--- Begin Source text ---
Could someone please point me at what code I should look at if I wanted to put up a PR to fix this? It's quite a hassle for environments with more than one Pulsar cluster (and thus more than one client). I'm happy to do the work, but am not familiar with C++ enough to find out the code responsible here--I think it has something to do with constexpr but am not positive.

zbentley avatar Sep 08 '21 13:09 zbentley

In C++ client, the logger factory is a global object and can only be initialized only once in the constructor of Client.

https://github.com/apache/pulsar/blob/9a23dd0eb5557f3d8715437f31f43c9875729d94/pulsar-client-cpp/lib/ClientImpl.cc#L118

https://github.com/apache/pulsar/blob/9a23dd0eb5557f3d8715437f31f43c9875729d94/pulsar-client-cpp/lib/LogUtils.cc#L41-L49

The LogUtils::setLoggerFactory method ensures that the logger factory can only be initialized once.

I think it's better not to change the current behavior. Each C++ source file uses DECLARE_LOG_OBJECT macro to get the thread local logger from the factory.

https://github.com/apache/pulsar/blob/9a23dd0eb5557f3d8715437f31f43c9875729d94/pulsar-client-cpp/lib/LogUtils.h#L37-L47

Once a logger of a thread is created, even if the global logger factory was reset, the logger won't be affected.
--- End Source text ---
→ **Required work**: Copy everything in the forum thread from "zbentley avatar Sep" down to "from the factory.", swapping "logger factory" for "logging factory". The material comes from a separate source, not from this forum thread.
--- Begin Dataset excerpt ---
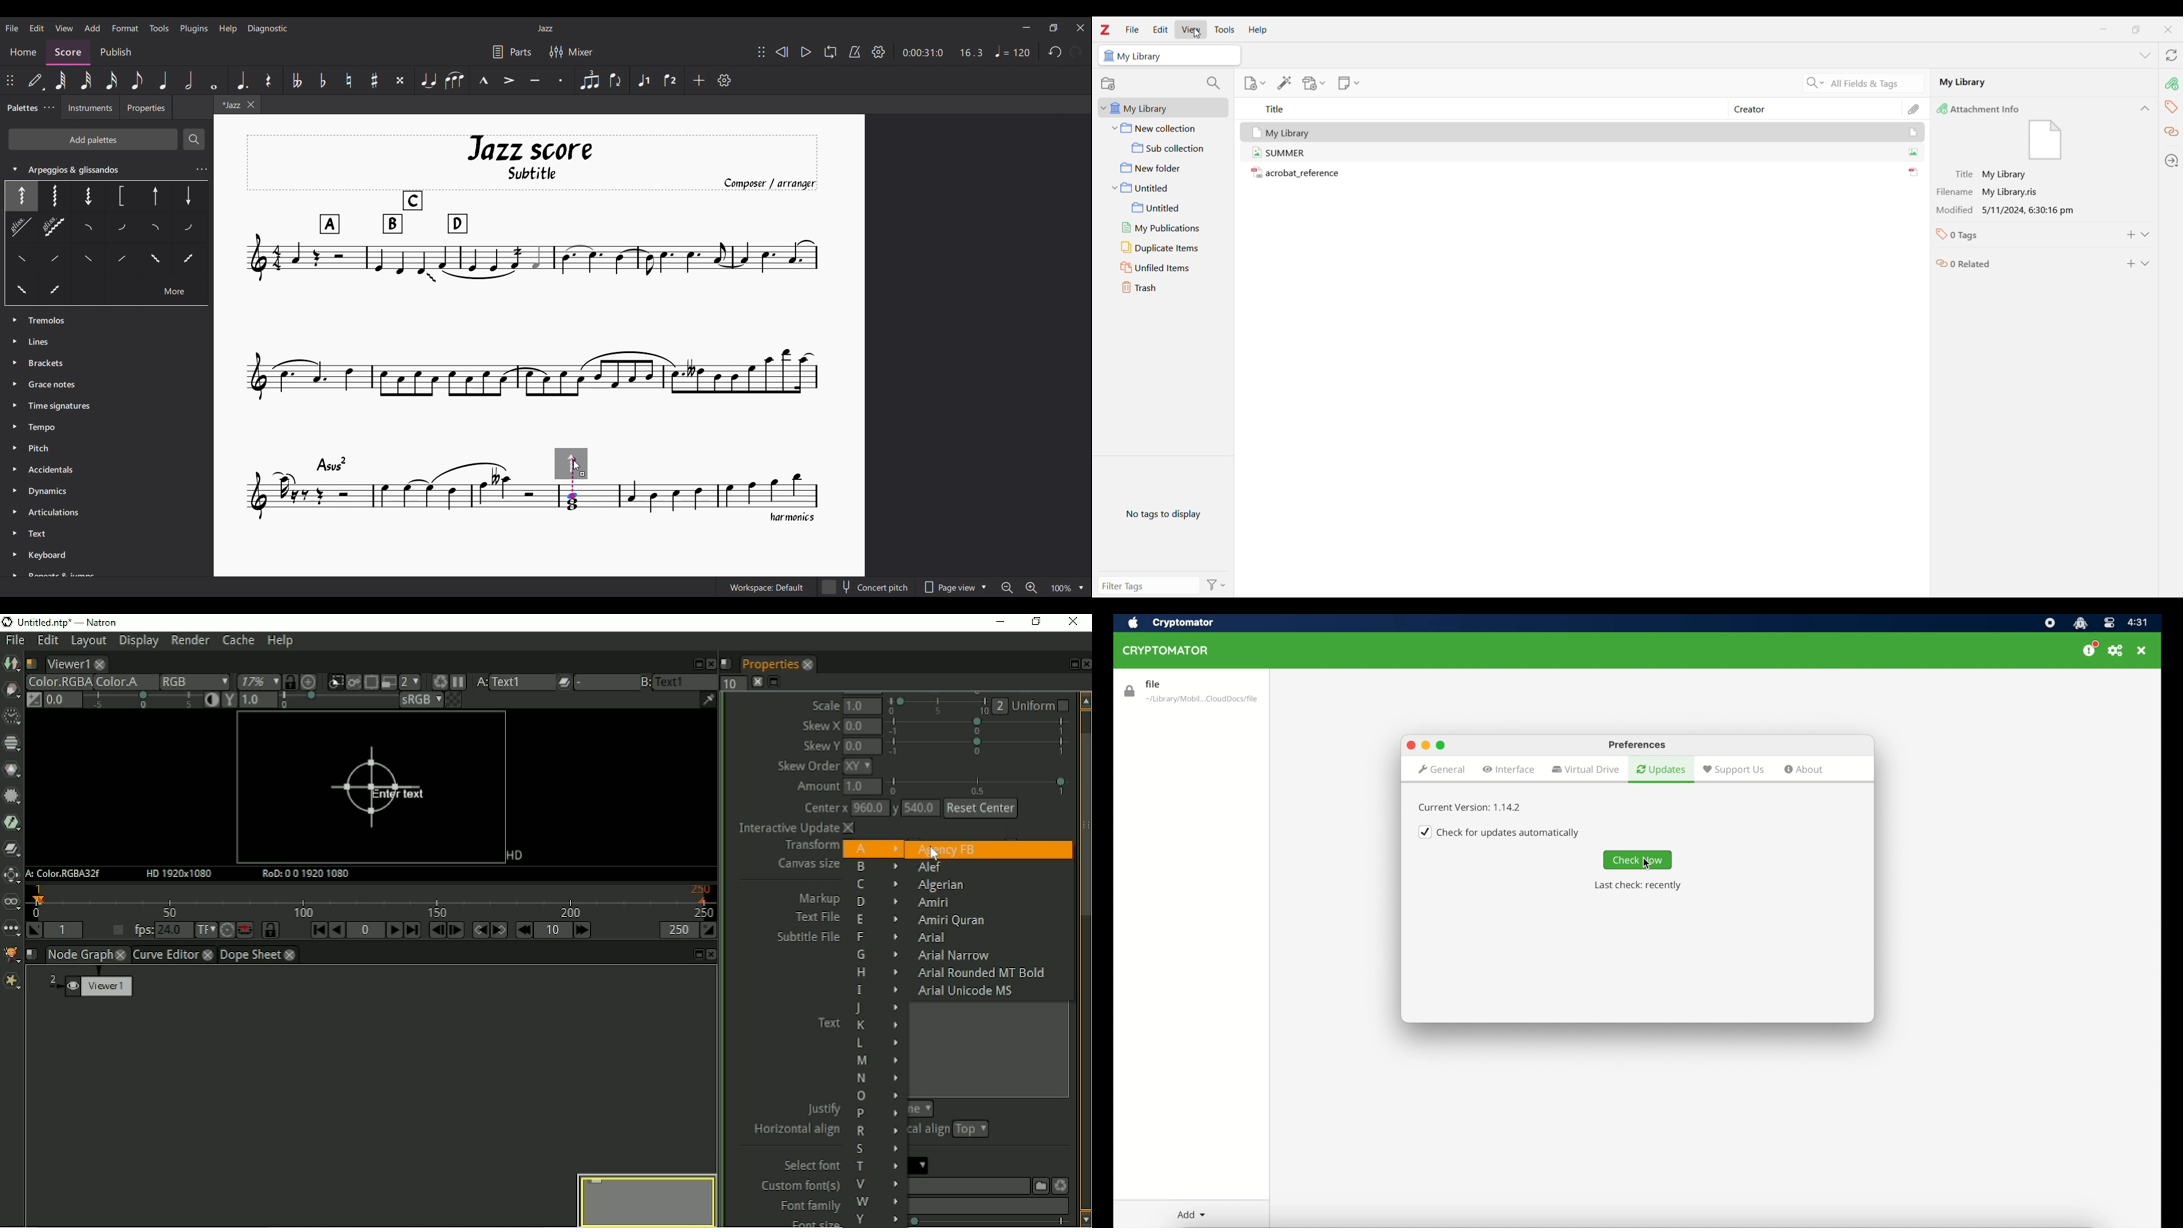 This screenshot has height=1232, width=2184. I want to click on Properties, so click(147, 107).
--- End Dataset excerpt ---
→ **Answer to the exercise**:
zbentley avatar Sep 08 '21 13:09 zbentley

In C++ client, the logging factory is a global object and can only be initialized only once in the constructor of Client.

https://github.com/apache/pulsar/blob/9a23dd0eb5557f3d8715437f31f43c9875729d94/pulsar-client-cpp/lib/ClientImpl.cc#L118

https://github.com/apache/pulsar/blob/9a23dd0eb5557f3d8715437f31f43c9875729d94/pulsar-client-cpp/lib/LogUtils.cc#L41-L49

The LogUtils::setLoggerFactory method ensures that the logging factory can only be initialized once.

I think it's better not to change the current behavior. Each C++ source file uses DECLARE_LOG_OBJECT macro to get the thread local logger from the factory.